QUESTIONS ET EXERCICES:
A. Indiquez si chacune des affirmations suivantes concorde avec la discussion sur l'iPad bloqué, en répondant par oui ou par non et en citant les mots décisifs du texte : (i) Powerdom conseille d'appuyer au moins dix secondes sur les deux boutons de l'iPad ; (ii) la restauration a duré une heure ; (iii) l'iPad de dile93 a une capacité de 32 Go.
B. Recopiez sans rien changer le passage de la discussion sur l'iPad bloqué qui va de "mais il est" à "problème arrive ?".
C. D'après la discussion sur l'iPad bloqué, à quelle heure le message précédent a-t-il été envoyé ?

EXTRAIT PRÉSENTÉ:
★ ★ ★ ★ ★

# IPad Bloqué!!!



## dile93 (13 Décembre 2011)

Bonsoir

Voilà j'ai mon ipad 2 64go wifi 3g qui est bloqué je ne peut plus le déverouiller ....

*sa me marque*
Ipad désactivé 
se connecter à Itunes....et il y a même plus la barre pour glisser "déverrouillé"

et je le connècte a Itunes mais sa me marque qu'il faut que je fasse le mot de passe sur l'ipad... mais je peut pas!!!

merci de m'aider!!


----------



## Powerdom (13 Décembre 2011)

Bonjour,

essayez un appui de 10 secondes minimum sur les deux boutons de l'ipad pour le forcer a redémarrer.


----------



## dile93 (13 Décembre 2011)

merci ça marche!!!!

---------- Nouveau message ajouté à 23h39 ---------- Le message précédent a été envoyé à 23h03 ----------

heu jai un peu parler trop vite.....

j'ai fait les 10 secondes sur ipad et sur itunes de mon mac il est venu restauré j'ai fait...... sa a duré 20 minutes

mais il est toujours bloqué........cest bizarre qu'il nait plus la barre de déverrouillage!!??

Merci


----------



## Powerdom (14 Décembre 2011)

Bonjour,
si vous faites l'appui, est-ce qu'il fonctionne ?
c'est au moment de la restauration que le problème arrive ?


----------



## dile93 (14 Décembre 2011)

Merci sa marche......!


----------

★ ★ ★ ★ ★

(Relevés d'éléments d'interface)
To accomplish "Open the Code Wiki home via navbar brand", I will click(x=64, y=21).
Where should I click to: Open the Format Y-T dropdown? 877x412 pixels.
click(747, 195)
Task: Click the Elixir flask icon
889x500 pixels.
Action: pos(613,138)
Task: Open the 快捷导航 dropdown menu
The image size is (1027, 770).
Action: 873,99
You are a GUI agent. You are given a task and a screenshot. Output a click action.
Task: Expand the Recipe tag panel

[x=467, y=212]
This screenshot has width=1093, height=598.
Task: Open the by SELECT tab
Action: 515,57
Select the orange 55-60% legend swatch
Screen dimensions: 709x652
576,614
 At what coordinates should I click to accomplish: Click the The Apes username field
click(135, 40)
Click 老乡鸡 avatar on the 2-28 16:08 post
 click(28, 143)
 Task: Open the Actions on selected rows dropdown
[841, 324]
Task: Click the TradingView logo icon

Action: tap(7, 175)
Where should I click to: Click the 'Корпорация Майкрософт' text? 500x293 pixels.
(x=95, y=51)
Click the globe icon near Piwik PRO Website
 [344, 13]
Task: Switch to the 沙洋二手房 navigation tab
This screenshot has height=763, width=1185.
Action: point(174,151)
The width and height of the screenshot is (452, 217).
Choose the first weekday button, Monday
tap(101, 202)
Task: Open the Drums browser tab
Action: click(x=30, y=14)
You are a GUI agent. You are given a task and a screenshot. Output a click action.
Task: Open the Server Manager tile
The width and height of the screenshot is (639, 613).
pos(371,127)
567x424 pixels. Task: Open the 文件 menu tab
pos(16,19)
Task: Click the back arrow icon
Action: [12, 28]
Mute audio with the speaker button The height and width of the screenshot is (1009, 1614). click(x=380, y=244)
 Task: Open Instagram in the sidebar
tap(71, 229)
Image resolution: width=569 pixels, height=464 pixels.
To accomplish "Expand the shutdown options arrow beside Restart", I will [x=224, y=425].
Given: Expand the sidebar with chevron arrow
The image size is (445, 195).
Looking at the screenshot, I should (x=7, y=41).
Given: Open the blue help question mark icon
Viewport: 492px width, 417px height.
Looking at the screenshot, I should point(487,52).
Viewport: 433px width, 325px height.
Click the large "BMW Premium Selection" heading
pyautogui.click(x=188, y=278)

★ ★ ★ ★ ★

CORRIGÉS COMPLETS:
A.
(i) Oui : « essayez un appui de 10 secondes minimum sur les deux boutons de l'ipad pour le forcer a redémarrer. »
(ii) Non : « sa a duré 20 minutes »
(iii) Non : « mon ipad 2 64go wifi 3g »

B.
mais il est toujours bloqué........cest bizarre qu'il nait plus la barre de déverrouillage!!??

Merci


----------



## Powerdom (14 Décembre 2011)

Bonjour,
si vous faites l'appui, est-ce qu'il fonctionne ?
c'est au moment de la restauration que le problème arrive ?

C. À 23h03.